Kenscoff sous le choc : quand les alertes sécuritaires restent sans réponse
Éditorial : L’État doit des explications à la population
La nouvelle attaque meurtrière perpétrée à Kenscoff dans la nuit du 24 août 2026 plonge une nouvelle fois la population dans l’angoisse et le deuil. Cette tragédie ne peut cependant être analysée comme un simple épisode supplémentaire de l’insécurité qui ravage le pays. Elle soulève de graves interrogations sur la capacité des autorités à anticiper les menaces et à protéger efficacement les citoyens.
Depuis plusieurs mois, la situation sécuritaire de Kenscoff fait l’objet d’inquiétudes et d’alertes. Déjà, le 30 janvier 2025, les autorités avaient été confrontées à de sérieux signaux concernant la vulnérabilité de la commune. Plus d’un an après, une nouvelle attaque d’une extrême violence vient démontrer que les mesures prises n’ont manifestement pas permis de garantir la sécurité de la population.
Une question s’impose désormais : si les services de renseignement de la Police nationale d’Haïti, de la Primature ou du ministère de l’Intérieur avaient connaissance de la préparation de cette attaque, pourquoi n’a-t-elle pas été empêchée ?
Cette interrogation ne vise pas à établir des responsabilités sans éléments probants. Elle traduit simplement une exigence légitime de transparence. Lorsqu’une menace grave est identifiée à l’avance, les citoyens sont en droit de savoir quelles dispositions ont été prises, quelles informations ont circulé entre les différentes structures de l’État et pourquoi ces mécanismes n’ont pas permis d’éviter le drame.
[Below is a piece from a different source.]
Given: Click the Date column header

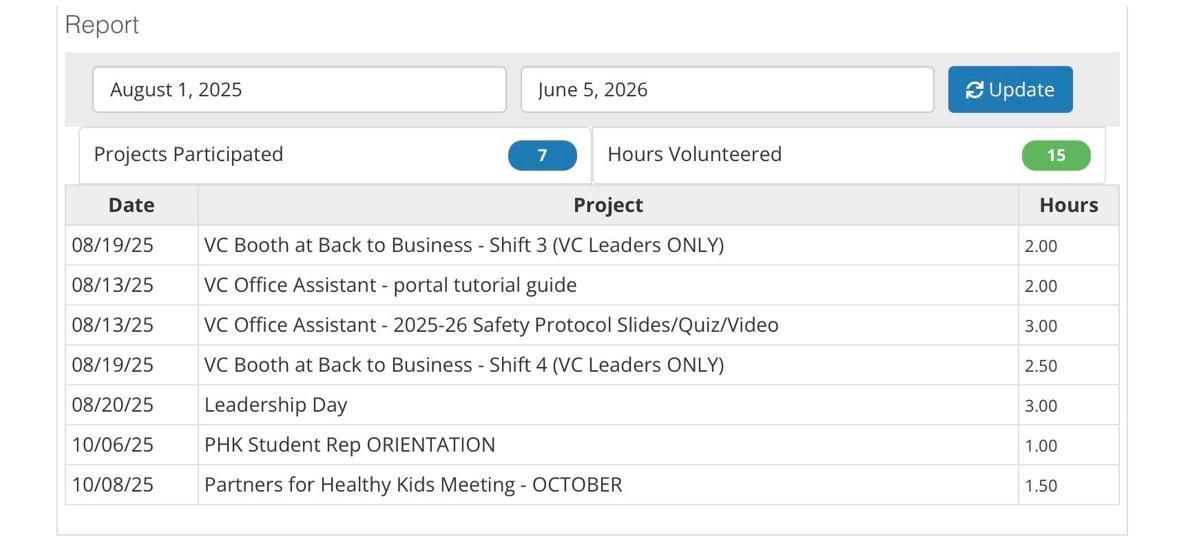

Le problème dépasse donc la seule commune de Kenscoff. Il concerne le fonctionnement même du dispositif national de renseignement, d’anticipation et de réponse aux menaces. À quoi servent les alertes si elles ne sont pas suivies de décisions rapides et adaptées ? À quoi servent les informations recueillies si elles ne permettent pas de sauver des vies ?
Le Premier ministre Alix Didier Fils-Aimé et les responsables des institutions chargées de la sécurité doivent désormais répondre à ces préoccupations. La population n’attend pas uniquement des condamnations, des communiqués ou des promesses. Elle réclame des mesures concrètes, visibles et durables.
Kenscoff ne peut pas devenir un nouveau symbole de l’impuissance de l’État face aux groupes armés. Chaque attaque qui survient malgré des alertes préalables doit donner lieu à une évaluation sérieuse, à l’identification des défaillances éventuelles et à la mise en place de mécanismes capables d’empêcher la répétition de tels drames.
La population de Kenscoff a besoin de sécurité, mais aussi de vérité. Et dans une démocratie, lorsque des vies sont perdues, l’État doit non seulement agir, mais également rendre des comptes.